**What needs to be done**: All pictures are to be dropped, and the remaining data set down exactly.

**Collection entries**:

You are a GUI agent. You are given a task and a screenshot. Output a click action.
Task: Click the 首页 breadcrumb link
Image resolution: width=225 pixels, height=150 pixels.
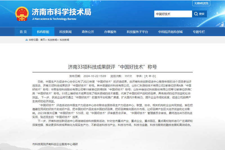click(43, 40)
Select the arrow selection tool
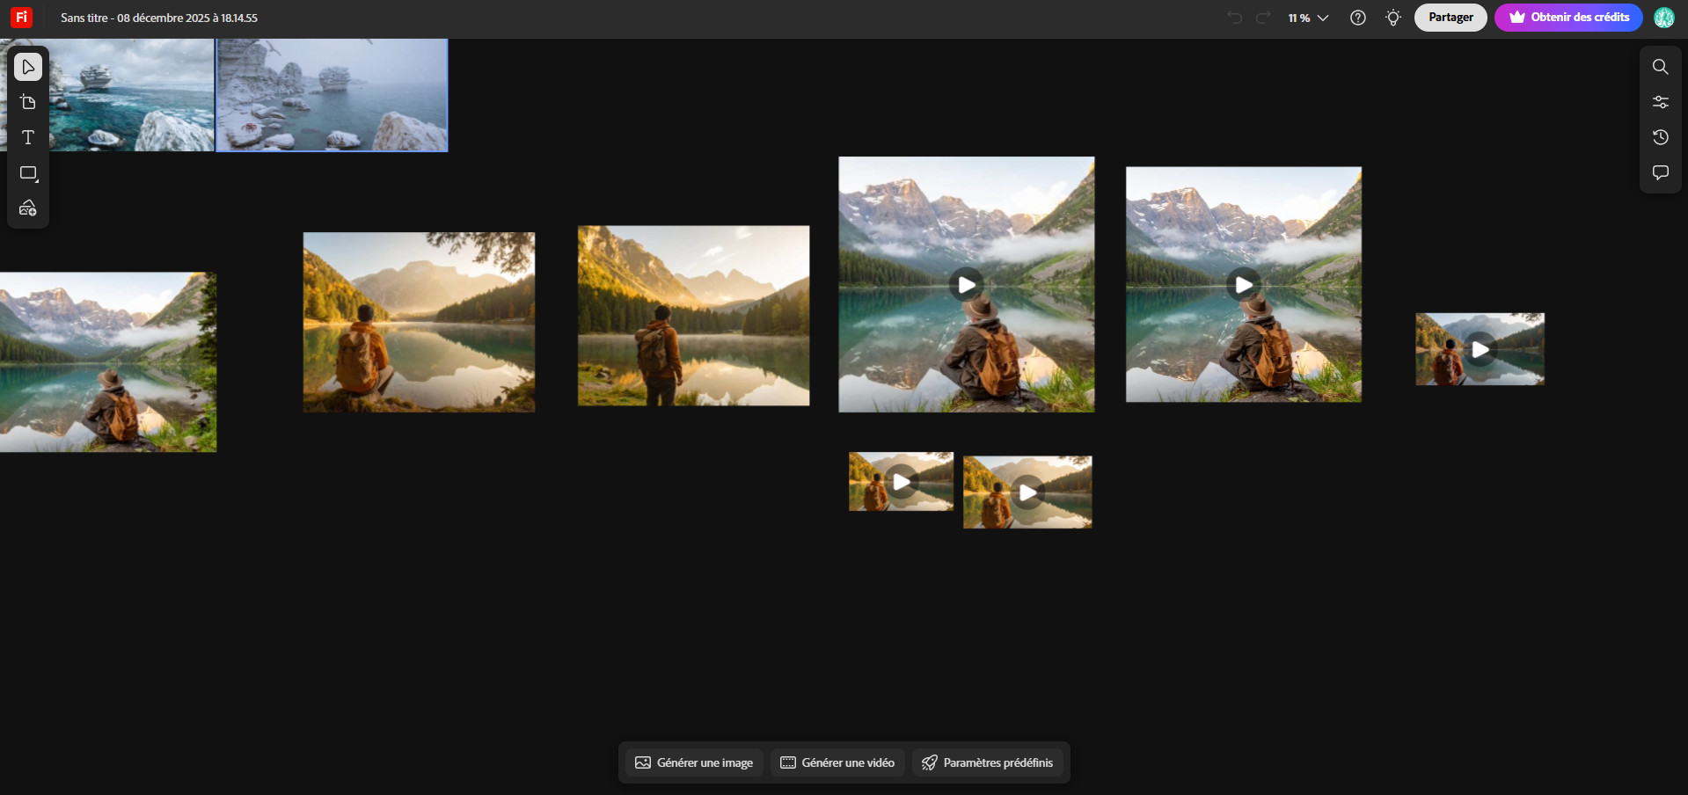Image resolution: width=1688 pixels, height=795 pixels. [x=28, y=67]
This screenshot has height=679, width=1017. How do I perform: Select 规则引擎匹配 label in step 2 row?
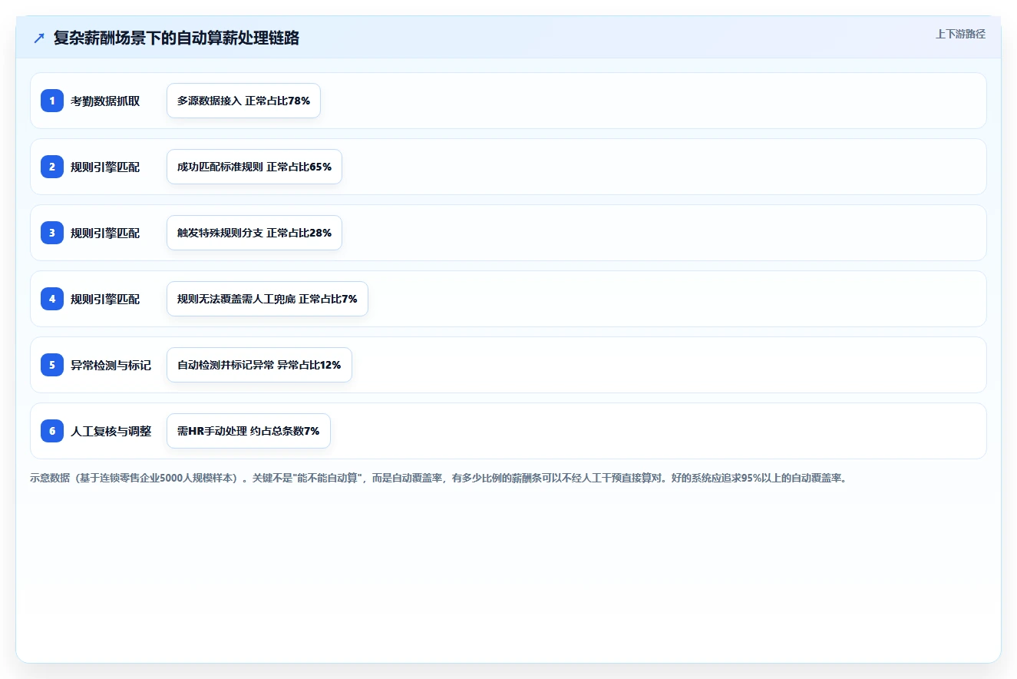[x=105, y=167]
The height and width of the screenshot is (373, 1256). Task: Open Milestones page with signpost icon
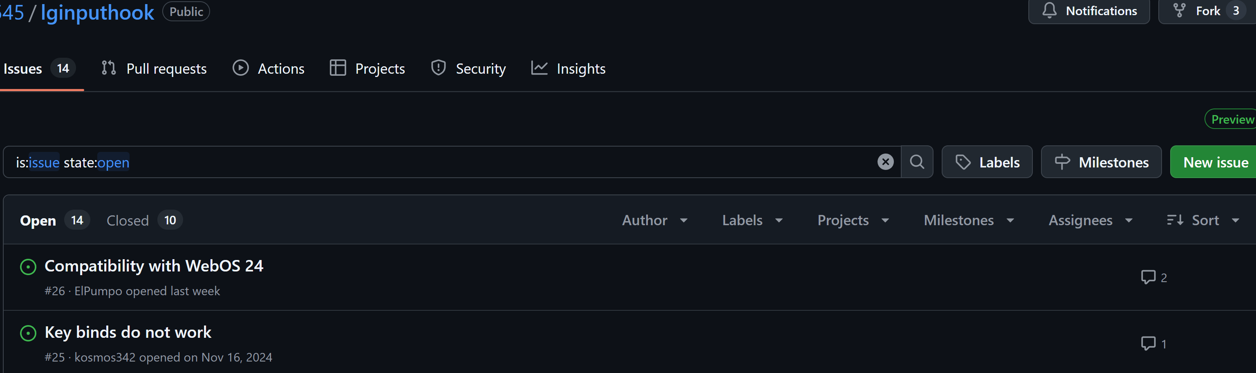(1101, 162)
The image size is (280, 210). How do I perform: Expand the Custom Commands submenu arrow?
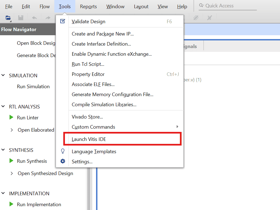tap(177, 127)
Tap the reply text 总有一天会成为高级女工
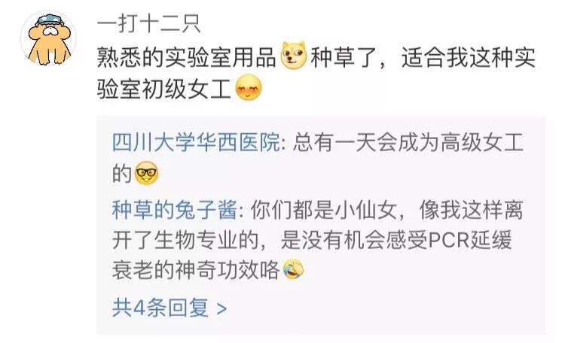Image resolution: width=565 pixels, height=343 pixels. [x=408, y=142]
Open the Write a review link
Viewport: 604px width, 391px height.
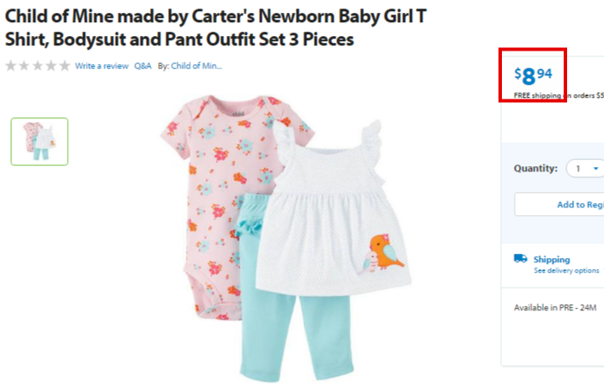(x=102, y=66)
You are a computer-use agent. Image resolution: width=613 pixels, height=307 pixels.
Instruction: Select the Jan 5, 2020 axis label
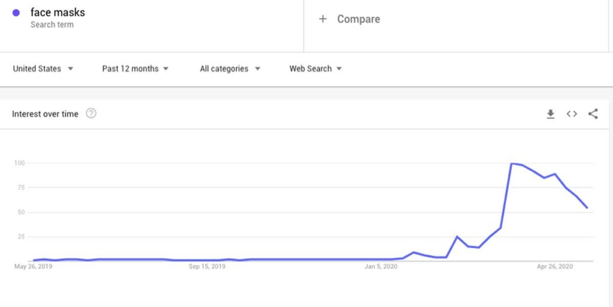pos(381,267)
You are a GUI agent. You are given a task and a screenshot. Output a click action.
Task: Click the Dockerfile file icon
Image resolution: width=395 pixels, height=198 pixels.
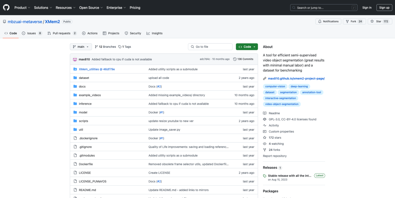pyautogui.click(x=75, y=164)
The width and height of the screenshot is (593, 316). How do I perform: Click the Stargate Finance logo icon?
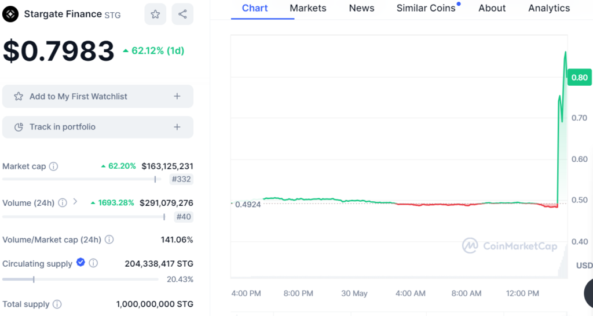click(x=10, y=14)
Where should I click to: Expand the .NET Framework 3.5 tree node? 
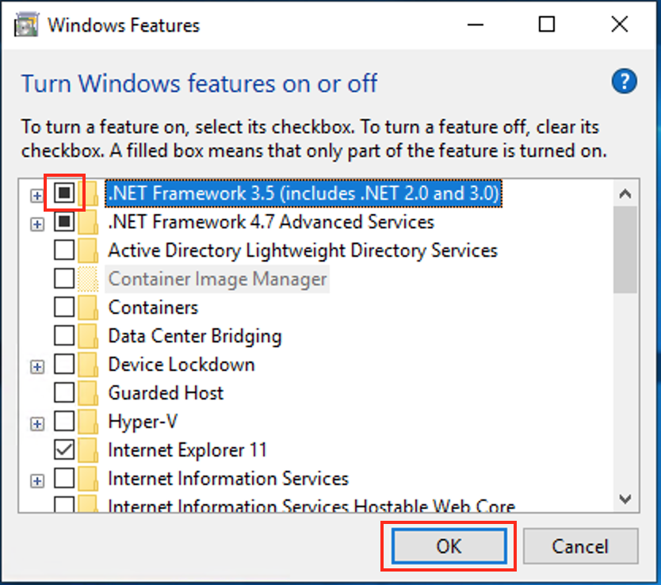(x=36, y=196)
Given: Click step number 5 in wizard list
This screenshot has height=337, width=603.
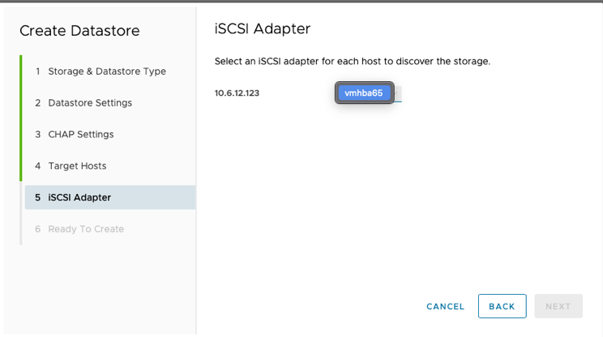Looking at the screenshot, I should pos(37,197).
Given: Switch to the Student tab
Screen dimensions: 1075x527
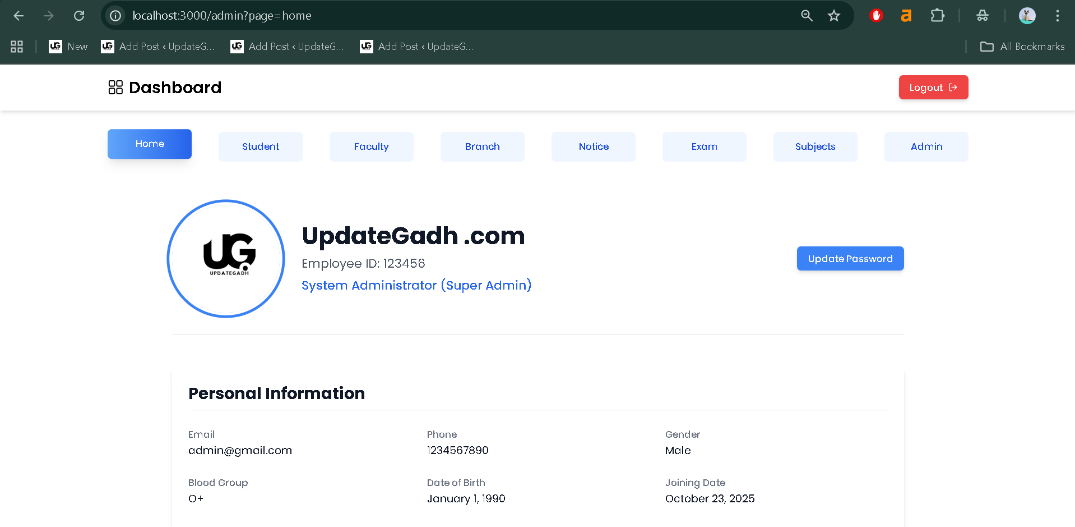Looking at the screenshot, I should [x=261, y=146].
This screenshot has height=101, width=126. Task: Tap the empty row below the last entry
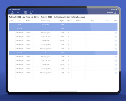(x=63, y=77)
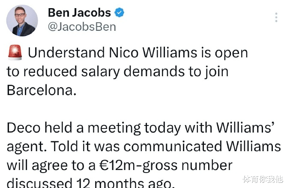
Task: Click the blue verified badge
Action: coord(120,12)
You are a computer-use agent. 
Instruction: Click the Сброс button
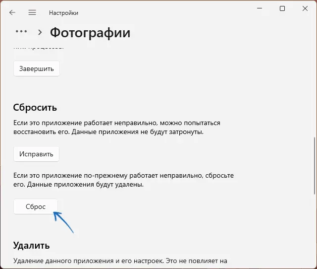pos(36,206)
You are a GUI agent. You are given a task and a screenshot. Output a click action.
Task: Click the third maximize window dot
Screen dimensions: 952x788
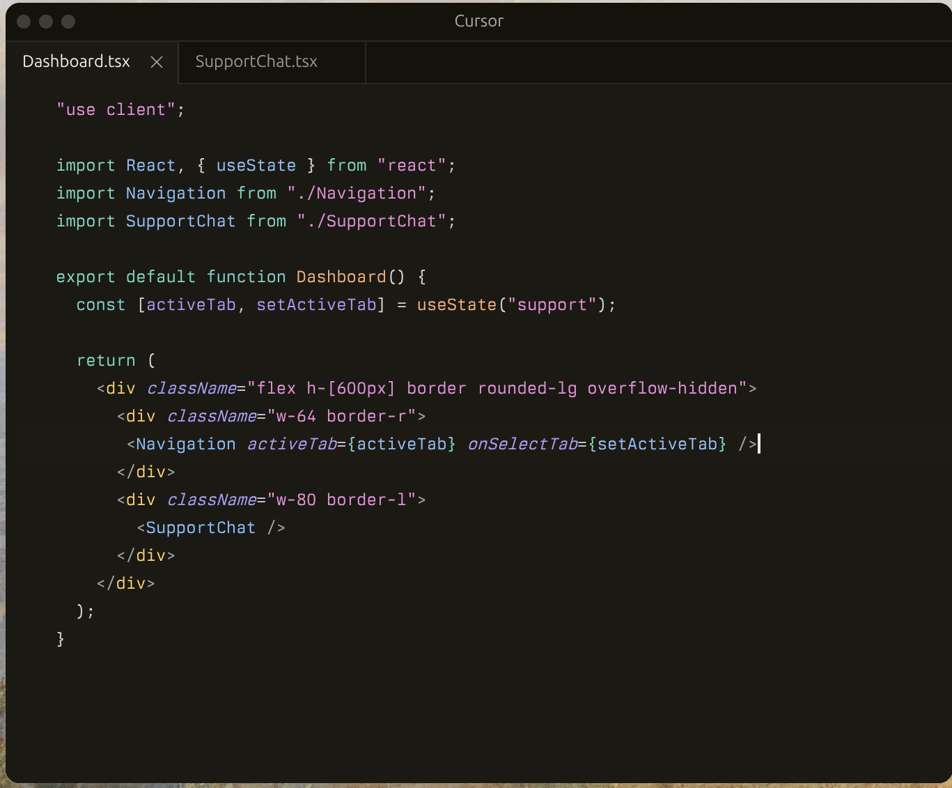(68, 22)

**Written response**:
You are a GUI agent. You are given a task and a screenshot. Output a click action.
Task: Click the 首页 breadcrumb link
Image resolution: width=225 pixels, height=150 pixels.
click(43, 40)
Select the arrow selection tool
Image resolution: width=1688 pixels, height=795 pixels. [x=28, y=67]
This screenshot has height=679, width=1017. How do I perform: Select 规则引擎匹配 label in step 2 row?
[x=105, y=167]
The height and width of the screenshot is (373, 1256). Task: Open Milestones page with signpost icon
(1101, 162)
The image size is (280, 210). How do I perform: Expand the Custom Commands submenu arrow?
tap(177, 127)
Tap the reply text 总有一天会成为高级女工
Image resolution: width=565 pixels, height=343 pixels. [x=408, y=142]
Open the Write a review link
Viewport: 604px width, 391px height.
(x=102, y=66)
You are a computer-use agent. Image resolution: width=613 pixels, height=307 pixels.
Instruction: Select the Jan 5, 2020 axis label
pos(381,267)
You are a GUI agent. You are given a task and a screenshot. Output a click action.
Task: Click the Dockerfile file icon
Image resolution: width=395 pixels, height=198 pixels.
pyautogui.click(x=75, y=164)
The width and height of the screenshot is (593, 316). How do I perform: Click the Stargate Finance logo icon?
click(x=10, y=14)
Where should I click to: Expand the .NET Framework 3.5 tree node? 
(x=36, y=196)
Given: Click step number 5 in wizard list
This screenshot has height=337, width=603.
Looking at the screenshot, I should pos(37,197).
Given: Switch to the Student tab
Screen dimensions: 1075x527
Looking at the screenshot, I should [x=261, y=146].
This screenshot has height=101, width=126. Task: Tap the empty row below the last entry
(x=63, y=77)
Task: Click the blue verified badge
Action: coord(120,12)
You are a computer-use agent. 
Instruction: Click the Сброс button
pos(36,206)
You are a GUI agent. You are given a task and a screenshot. Output a click action.
Task: Click the third maximize window dot
Screen dimensions: 952x788
(68, 22)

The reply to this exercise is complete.